The root cause of Friedreich’s ataxia lies in mutations within the FXN gene, located on chromosome 9. This gene encodes frataxin, a mitochondrial protein essential for iron metabolism and mitochondrial function. A deficiency or dysfunction of frataxin results in mitochondrial impairment, leading to the neurodegenerative features observed in FA.
Most cases of Friedreich’s ataxia are caused by a specific genetic anomaly: an abnormal expansion of a GAA trinucleotide repeat within the FXN gene. Typically, individuals without the disease have fewer than 30 GAA repeats. In those with FA, this repeat expands beyond 66 copies, often reaching hundreds or even over a thousand. The size of this expansion correlates inversely with frataxin production—the larger the expansion, the lower the frataxin levels, and the more severe the clinical manifestation.

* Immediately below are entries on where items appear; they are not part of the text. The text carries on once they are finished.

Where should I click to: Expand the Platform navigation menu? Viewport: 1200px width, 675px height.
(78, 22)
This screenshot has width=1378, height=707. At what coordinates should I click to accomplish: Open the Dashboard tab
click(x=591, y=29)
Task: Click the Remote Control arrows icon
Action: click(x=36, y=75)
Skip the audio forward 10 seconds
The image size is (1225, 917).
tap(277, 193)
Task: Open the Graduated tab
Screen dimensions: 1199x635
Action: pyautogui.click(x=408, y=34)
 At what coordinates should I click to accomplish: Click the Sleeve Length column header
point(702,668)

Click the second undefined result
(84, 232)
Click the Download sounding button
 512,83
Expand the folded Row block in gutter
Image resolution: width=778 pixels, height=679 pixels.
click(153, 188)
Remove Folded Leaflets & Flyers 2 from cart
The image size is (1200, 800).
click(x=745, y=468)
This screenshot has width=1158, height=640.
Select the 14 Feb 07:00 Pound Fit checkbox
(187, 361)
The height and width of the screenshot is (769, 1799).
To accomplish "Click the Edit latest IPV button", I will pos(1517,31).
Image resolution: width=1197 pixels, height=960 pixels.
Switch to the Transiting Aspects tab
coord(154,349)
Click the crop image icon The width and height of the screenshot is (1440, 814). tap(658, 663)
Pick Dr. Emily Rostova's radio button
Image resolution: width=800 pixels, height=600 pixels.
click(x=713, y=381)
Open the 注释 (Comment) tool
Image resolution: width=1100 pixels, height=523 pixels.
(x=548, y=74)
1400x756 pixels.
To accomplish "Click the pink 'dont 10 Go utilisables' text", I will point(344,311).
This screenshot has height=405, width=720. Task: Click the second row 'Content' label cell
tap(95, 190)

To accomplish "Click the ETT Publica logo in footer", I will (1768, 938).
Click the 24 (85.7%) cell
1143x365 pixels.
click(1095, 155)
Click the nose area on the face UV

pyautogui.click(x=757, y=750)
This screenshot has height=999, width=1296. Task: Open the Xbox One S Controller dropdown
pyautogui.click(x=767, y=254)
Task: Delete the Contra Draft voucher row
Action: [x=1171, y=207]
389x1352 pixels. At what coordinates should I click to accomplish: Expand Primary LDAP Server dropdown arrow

Genetic testing for Friedreich’s ataxia primarily involves analyzing the GAA repeat expansion. The most common method used is polymerase chain reaction (PCR), which amplifies the DNA region containing the GAA repeats. However, due to the large size of the expansions in affected individuals, conventional PCR may sometimes struggle to detect very large repeats. To address this, techniques such as triplet-primed PCR (TP-PCR) and Southern blot analysis are employed. Southern blotting is particularly useful for sizing large GAA expansions accurately, providing a definitive diagnosis.
Before testing, genetic counseling is essential to inform patients and families about the implications of the results. Since FA follows an autosomal recessive inheritance pattern, both parents must be carriers of the expanded GAA repeat for a child to inherit the disease. Carriers typically show no symptoms but can pass the mutation to their offspring. Carrier testing is also based on PCR-based methods and is vital for family planning, especially for individuals with a family history of FA.
It’s important to recognize that while GAA repeat expansion is the primary mutation associated with FA, a small percentage of cases may involve other genetic alterations or mutations in the FXN gene. However, testing for GAA repeats remains the gold standard for confirming a diagnosis.
In summary, Friedreich’s ataxia genetic testing focuses on detecting GAA trinucleotide repeats within the FXN gene. This testing provides definitive diagnosis, helps identify carriers, and offers valuable information for managing the disease and counseling family members. As research advances, genetic testing continues to evolve, promising more precise detection and a deeper understanding of this complex disorder.